Küresel olarak gerçekleştirilen ileri seviyedeki siber saldırıları daha sık göreceğiz
Dijital dönüşüm artık her işletmenin vazgeçilmez bir parçası haline geldi. Pazarlamadan üretime, finanstan İK süreçlerine kadar oldukça kapsamlı bir niteliğe sahip bu değişim süreci kurumların tüm işleyişine etki ediyor. Dijital dönüşümü doğru bir şekilde gerçekleştiren kurumlar, operasyonel verimliliği sağlarken, gelirlerini ve karlarını da, yeni satış kanallarını bünyelerine katarak ve yeni müşterilere ulaşarak, artırıyorlar. Dijital dönüşüm sayesinde işletmeler daha pozitif bir müşteri deneyimi sunarken, markalarının itibarını da artırıyorlar.

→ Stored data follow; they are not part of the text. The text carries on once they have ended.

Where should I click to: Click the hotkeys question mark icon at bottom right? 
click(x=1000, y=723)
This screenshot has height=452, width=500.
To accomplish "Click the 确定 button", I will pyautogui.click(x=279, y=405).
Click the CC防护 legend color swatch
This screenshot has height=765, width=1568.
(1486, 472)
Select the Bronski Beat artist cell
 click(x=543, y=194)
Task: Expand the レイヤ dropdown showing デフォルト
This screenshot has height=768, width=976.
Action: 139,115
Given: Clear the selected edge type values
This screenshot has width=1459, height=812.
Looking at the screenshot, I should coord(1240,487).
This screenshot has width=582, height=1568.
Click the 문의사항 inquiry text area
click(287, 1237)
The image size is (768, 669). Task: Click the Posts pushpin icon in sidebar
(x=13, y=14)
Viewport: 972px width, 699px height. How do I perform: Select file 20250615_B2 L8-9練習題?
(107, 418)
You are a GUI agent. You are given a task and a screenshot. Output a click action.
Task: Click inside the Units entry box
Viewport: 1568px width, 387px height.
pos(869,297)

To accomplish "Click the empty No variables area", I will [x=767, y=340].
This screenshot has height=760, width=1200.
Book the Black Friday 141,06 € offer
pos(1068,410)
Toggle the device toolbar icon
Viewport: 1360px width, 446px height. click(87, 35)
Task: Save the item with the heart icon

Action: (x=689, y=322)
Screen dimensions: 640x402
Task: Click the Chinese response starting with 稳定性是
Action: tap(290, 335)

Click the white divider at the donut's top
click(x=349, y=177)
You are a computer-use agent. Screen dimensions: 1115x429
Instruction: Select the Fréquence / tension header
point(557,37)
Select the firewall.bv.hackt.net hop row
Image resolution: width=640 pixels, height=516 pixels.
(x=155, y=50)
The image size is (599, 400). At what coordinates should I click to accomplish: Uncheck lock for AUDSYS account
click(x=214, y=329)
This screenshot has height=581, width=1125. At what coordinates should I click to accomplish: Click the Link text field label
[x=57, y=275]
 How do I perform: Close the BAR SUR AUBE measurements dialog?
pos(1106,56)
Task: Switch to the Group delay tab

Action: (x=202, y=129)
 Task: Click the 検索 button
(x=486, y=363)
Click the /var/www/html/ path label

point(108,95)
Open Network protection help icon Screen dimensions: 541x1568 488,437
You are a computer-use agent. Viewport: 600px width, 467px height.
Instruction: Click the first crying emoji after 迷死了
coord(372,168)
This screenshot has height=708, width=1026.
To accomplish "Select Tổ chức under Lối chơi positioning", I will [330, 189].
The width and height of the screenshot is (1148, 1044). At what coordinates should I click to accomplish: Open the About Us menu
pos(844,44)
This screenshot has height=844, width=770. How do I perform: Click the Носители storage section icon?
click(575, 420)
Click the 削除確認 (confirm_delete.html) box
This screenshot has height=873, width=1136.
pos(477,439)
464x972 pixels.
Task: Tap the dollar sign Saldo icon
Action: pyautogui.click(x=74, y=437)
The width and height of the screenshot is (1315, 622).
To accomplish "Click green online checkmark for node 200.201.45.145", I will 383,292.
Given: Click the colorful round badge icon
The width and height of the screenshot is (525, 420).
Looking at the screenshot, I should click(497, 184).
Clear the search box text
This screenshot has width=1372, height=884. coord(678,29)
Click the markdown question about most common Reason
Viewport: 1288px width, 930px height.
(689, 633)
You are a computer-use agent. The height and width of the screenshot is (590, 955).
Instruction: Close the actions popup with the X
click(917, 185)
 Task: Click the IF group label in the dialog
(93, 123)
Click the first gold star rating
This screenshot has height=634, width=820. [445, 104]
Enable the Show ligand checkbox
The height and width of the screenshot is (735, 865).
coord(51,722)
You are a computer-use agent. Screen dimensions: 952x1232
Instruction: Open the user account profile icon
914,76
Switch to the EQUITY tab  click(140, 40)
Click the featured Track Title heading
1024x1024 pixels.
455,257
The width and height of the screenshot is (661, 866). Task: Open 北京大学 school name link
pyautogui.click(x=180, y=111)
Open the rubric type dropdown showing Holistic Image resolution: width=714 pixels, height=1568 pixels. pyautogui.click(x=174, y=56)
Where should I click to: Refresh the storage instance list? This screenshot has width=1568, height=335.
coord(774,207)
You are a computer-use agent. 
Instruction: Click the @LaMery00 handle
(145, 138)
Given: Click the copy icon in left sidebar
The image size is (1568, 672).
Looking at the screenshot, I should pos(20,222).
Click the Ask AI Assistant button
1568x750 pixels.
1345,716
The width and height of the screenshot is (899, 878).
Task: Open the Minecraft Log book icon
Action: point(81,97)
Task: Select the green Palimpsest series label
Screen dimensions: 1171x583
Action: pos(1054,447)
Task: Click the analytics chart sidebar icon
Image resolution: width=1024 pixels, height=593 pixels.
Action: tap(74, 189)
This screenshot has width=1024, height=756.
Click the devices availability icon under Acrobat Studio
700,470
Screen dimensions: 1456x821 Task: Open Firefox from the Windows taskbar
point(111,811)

Intel Security Türkiye – Azerbaycan Bölge Direktörü İlkem Özar’ın verdiği bilgilere göre dijitalleşme süreci hayatımıza nüfuz ettikçe, ilgili güvenlik riskleri de paralel olarak artıyor. Dijital saldırıların boyutu ve sıklığı da günden güne artmaya devam ediyor. Küresel olarak gerçekleştirilen ileri seviyedeki siber saldırıları daha sık görüyoruz. Veri güvenliği, verilerin şifrelenmesi, mahremiyet ve gözetleme konuları, şirketler için hiç olmadığı kadar önemli bir hale geldi. Riskleri azaltmak için şirketler güvenlik durumlarını iyileştirmeli, son güvenlik teknolojilerini kullanmalı, siber güvenlik konusunda yetenekli ve deneyimli uzmanlarla çalışmalılar. En önemli konu ise şirketlerin güvenlik konusunda etkili politikalar oluşturması ve operasyonlarını belirlenen güvenlik kurallarınca sürdürmesi. Bu konularda şirketlerin çalışanlara düzenli eğitim vermesi ve ofis sistemleri kadar ev sistemlerini de korunması büyük önem taşıyor. Ayrıca mobilleşen dünyanın dinamiklerine uygun olarak mobil cihazların ve bulut platformlarının da güvenliği en etkin şekilde sağlanmalı.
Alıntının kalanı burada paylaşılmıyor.